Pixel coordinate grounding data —
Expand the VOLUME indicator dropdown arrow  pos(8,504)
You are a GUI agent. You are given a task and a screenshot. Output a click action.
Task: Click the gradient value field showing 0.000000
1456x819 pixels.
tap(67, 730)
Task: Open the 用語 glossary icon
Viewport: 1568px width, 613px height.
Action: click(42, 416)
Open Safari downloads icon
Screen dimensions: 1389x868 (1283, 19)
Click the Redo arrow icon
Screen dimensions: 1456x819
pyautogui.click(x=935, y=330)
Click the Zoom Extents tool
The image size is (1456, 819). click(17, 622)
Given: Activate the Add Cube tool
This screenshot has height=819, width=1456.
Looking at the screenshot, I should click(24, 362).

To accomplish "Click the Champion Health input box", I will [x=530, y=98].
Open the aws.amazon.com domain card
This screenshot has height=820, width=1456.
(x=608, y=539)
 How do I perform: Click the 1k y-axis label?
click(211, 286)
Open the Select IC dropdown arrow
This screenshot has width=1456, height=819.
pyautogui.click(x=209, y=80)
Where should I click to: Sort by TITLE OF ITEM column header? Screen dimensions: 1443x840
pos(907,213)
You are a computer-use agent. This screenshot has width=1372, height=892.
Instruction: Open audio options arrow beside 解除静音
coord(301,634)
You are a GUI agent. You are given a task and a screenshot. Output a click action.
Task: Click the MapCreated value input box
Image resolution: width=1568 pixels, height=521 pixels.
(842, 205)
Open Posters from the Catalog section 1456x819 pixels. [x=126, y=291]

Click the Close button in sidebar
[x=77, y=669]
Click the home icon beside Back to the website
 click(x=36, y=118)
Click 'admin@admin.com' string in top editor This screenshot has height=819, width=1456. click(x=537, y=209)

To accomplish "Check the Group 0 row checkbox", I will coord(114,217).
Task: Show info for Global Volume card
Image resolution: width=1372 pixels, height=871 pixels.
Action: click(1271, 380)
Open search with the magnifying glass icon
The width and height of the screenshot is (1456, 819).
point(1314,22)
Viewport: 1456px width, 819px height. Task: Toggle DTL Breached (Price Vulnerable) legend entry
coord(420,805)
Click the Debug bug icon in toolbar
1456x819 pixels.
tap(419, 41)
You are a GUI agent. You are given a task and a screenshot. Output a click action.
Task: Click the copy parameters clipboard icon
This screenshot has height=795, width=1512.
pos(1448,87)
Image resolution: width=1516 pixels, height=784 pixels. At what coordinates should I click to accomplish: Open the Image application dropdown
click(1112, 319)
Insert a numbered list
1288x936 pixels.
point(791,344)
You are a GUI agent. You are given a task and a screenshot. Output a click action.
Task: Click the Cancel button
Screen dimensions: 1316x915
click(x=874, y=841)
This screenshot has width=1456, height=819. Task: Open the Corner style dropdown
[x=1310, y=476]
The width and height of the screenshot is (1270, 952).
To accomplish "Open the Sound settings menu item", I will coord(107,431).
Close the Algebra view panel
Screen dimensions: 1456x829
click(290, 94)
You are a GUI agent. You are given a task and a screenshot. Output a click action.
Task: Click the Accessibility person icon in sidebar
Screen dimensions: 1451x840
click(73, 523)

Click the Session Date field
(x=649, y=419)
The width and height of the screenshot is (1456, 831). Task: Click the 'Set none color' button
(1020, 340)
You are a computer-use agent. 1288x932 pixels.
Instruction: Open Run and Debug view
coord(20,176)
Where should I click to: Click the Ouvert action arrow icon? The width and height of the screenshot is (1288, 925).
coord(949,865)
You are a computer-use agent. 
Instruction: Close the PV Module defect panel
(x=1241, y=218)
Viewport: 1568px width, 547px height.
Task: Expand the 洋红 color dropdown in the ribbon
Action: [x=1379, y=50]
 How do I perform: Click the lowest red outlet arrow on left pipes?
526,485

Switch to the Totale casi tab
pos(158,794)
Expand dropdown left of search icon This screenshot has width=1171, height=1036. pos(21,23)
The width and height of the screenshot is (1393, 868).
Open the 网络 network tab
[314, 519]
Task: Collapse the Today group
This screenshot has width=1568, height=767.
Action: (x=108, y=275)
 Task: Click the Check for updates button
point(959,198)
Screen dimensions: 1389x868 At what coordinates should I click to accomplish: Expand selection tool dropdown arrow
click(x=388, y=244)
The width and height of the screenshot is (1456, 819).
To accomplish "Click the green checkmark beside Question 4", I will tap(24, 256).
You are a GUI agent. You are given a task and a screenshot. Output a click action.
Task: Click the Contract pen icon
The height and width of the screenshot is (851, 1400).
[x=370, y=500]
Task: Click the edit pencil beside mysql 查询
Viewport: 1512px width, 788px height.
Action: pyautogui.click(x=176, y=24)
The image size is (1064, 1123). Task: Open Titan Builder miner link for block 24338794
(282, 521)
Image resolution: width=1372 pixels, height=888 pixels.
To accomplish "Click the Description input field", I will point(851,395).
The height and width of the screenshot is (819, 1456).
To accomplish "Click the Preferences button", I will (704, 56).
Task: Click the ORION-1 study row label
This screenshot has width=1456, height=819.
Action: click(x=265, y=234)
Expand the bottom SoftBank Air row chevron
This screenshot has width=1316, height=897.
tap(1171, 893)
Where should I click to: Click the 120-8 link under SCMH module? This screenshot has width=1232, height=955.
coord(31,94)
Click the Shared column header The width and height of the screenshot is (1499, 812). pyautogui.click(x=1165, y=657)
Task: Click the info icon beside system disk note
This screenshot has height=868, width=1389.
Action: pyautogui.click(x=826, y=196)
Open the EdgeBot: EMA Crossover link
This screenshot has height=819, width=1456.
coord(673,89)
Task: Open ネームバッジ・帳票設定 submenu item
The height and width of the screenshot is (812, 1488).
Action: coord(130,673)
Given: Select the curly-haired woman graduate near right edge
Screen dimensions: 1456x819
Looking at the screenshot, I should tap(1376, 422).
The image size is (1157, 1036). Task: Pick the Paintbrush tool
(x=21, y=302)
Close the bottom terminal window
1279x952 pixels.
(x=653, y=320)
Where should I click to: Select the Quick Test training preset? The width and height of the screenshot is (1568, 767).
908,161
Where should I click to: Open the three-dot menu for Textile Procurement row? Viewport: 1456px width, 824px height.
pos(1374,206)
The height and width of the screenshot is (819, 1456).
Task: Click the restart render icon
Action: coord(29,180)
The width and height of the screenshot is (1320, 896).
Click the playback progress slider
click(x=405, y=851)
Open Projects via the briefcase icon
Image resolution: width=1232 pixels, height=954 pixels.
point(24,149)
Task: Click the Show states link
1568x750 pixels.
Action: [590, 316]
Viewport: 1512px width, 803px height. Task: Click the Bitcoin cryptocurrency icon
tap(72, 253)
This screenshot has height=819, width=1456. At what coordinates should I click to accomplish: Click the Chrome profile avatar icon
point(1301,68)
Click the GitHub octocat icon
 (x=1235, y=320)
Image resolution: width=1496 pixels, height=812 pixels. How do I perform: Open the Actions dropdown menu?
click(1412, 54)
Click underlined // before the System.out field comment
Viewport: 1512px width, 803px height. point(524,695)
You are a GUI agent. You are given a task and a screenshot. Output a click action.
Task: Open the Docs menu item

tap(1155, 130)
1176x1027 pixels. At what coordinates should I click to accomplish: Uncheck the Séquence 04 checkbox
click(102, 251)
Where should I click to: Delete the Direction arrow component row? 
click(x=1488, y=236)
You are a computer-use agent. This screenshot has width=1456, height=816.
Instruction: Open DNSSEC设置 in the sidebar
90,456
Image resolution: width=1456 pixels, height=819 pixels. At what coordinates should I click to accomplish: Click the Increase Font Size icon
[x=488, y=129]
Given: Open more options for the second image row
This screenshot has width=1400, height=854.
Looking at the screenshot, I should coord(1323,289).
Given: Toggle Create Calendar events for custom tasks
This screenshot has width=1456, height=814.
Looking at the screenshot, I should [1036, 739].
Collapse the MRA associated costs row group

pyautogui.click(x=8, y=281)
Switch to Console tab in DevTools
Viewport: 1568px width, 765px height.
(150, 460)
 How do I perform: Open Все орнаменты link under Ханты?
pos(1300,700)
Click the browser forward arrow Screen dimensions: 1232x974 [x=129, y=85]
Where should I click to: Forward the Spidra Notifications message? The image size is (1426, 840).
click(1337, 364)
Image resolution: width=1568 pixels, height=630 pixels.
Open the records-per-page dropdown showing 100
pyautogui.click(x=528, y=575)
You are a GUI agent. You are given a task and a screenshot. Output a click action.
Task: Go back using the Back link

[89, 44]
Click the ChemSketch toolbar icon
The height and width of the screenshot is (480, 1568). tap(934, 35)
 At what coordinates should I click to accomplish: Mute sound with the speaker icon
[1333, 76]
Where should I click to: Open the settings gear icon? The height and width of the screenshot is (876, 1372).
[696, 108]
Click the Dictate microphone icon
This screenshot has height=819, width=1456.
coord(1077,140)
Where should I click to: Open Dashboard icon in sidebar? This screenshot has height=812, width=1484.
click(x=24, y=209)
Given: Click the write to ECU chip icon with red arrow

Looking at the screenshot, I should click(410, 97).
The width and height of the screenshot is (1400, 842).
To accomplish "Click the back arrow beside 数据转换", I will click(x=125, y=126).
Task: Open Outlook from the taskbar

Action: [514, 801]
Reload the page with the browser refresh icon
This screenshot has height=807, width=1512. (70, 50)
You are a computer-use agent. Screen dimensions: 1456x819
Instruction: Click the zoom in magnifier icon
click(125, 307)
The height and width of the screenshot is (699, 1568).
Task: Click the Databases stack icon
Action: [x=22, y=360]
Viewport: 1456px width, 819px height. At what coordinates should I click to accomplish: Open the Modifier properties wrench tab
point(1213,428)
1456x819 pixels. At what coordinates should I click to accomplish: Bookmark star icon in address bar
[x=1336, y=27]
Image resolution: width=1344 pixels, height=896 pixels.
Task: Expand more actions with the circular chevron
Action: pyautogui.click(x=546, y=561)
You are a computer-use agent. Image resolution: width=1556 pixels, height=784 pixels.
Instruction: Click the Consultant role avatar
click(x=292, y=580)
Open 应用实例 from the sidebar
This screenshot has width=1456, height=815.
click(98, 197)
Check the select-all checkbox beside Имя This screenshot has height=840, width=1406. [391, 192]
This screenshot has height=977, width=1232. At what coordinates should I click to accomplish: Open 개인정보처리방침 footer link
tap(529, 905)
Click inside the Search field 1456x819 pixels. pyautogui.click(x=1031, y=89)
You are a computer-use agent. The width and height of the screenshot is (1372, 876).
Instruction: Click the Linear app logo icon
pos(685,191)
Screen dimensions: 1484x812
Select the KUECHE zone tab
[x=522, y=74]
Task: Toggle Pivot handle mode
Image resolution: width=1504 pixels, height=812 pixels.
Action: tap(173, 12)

What to produce — For the word "value", find all matching lines in the entries above and copy them out.

Answer to this task —
Task: Click the gradient value field showing 0.000000
Task: Click the MapCreated value input box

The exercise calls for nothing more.